Tracing just-in-time compilation is a technique used by virtual machines to optimize the execution of a program at runtime. This is done by recording a linear sequence of frequently executed operations, compiling them to native machine code and executing them. In contrast, traditional just-in-time compilation (JIT) compiles each method in turn, without optimizing between them.

Just-in-time compilation is a technique to increase execution speed of programs by compiling parts of a program to machine code at runtime. One way to categorize different JIT compilers is by their compilation scope. Whereas method-based JIT compilers translate one method at a time to machine code, tracing JITs use frequently executed loops as their unit of compilation. Tracing JITs are based on the behavior that many programs spend most of their time in some loops of the program, termed hot loops, and subsequent loop iterations often take similar paths. Virtual machines that have a tracing JIT are often mixed-mode execution environments, meaning that they have either an interpreter, or a method compiler, along with the tracing JIT.

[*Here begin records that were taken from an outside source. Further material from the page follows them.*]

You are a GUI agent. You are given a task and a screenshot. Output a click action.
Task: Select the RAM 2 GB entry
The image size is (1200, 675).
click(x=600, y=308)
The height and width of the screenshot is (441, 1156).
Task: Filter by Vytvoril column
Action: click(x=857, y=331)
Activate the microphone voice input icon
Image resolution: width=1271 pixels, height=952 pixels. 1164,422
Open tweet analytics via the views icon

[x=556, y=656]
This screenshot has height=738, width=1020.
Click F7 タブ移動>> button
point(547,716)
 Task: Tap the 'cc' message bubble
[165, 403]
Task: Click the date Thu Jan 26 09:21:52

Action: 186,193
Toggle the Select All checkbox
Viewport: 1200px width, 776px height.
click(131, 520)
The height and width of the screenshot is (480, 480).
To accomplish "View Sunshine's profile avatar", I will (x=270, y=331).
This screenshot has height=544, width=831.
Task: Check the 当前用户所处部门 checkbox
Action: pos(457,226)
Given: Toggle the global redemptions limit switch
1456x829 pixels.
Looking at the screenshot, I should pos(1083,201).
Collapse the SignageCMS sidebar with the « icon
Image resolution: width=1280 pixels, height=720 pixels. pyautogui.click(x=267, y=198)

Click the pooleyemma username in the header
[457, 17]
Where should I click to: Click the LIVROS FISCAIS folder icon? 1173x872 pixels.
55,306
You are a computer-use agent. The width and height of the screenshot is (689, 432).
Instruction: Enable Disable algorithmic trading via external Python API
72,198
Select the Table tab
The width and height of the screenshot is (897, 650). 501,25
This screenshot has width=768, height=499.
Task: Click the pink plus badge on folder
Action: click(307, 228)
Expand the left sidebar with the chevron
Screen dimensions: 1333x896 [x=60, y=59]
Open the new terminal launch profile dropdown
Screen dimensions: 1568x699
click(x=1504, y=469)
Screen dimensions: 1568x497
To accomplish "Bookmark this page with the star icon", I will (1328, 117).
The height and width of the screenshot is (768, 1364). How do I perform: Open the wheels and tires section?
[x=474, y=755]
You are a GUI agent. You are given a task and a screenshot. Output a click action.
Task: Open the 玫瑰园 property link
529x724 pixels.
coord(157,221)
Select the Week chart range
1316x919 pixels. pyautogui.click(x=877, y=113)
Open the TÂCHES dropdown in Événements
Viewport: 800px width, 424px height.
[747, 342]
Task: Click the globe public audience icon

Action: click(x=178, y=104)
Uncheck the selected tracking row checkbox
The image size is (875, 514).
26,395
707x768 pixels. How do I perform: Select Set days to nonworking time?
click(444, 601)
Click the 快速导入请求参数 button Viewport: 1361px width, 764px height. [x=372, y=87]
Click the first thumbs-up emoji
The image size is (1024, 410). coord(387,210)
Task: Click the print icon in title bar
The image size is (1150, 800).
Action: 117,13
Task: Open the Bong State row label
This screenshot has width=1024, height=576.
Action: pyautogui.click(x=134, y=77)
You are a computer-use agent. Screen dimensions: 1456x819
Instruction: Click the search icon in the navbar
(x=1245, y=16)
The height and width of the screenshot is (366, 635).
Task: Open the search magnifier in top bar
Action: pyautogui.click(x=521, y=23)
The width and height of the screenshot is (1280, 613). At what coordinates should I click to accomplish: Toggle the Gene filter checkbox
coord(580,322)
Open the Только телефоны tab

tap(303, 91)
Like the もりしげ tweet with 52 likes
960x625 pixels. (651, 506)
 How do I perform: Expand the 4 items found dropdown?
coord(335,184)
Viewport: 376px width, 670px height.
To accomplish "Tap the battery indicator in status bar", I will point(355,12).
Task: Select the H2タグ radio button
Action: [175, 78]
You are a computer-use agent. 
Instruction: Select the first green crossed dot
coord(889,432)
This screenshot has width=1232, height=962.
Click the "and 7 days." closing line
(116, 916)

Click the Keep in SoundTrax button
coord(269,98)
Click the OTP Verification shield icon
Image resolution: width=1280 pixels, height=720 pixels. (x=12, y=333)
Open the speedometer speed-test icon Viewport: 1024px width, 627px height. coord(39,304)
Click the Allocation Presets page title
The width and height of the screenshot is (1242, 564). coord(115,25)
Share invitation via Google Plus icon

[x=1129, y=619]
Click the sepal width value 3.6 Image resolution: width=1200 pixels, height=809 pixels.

A tracing JIT compiler goes through various phases at runtime. First, profiling information for loops is collected. After a hot loop has been identified, a special tracing phase is entered, which records all executed operations of that loop. This sequence of operations is called a trace. The trace is then optimized and compiled to machine code. When this loop is executed again, the compiled trace is called instead of the program counterpart.

These steps are explained in detail in the following:

The goal of profiling is to identify hot loops. This is often done by counting the number of iterations for every loop. After the count of a loop exceeds a certain threshold, the loop is considered to be hot, and tracing phase is entered.

In the tracing phase the execution of the loop proceeds normally, but in addition every executed operation is recorded into a trace. The recorded operations are typically stored in a trace tree, often in an intermediate representation (IR). Tracing follows function calls, which leads to them being inlined into the trace. Tracing continues until the loop reaches its end and jumps back to the start.

Since the trace is recorded by following one concrete execution path of the loop, later executions of that trace can diverge from that path. To identify the places where that can happen, special guard instructions are inserted into the trace. One example for such a place are if statements. The guard is a quick check to determine whether the original condition is still true. If a guard fails, the execution of the trace is aborted.

Since tracing is done during execution, the trace can be made to contain runtime information (e.g., type information). This information can later be used in the optimization phase to increase code efficiency.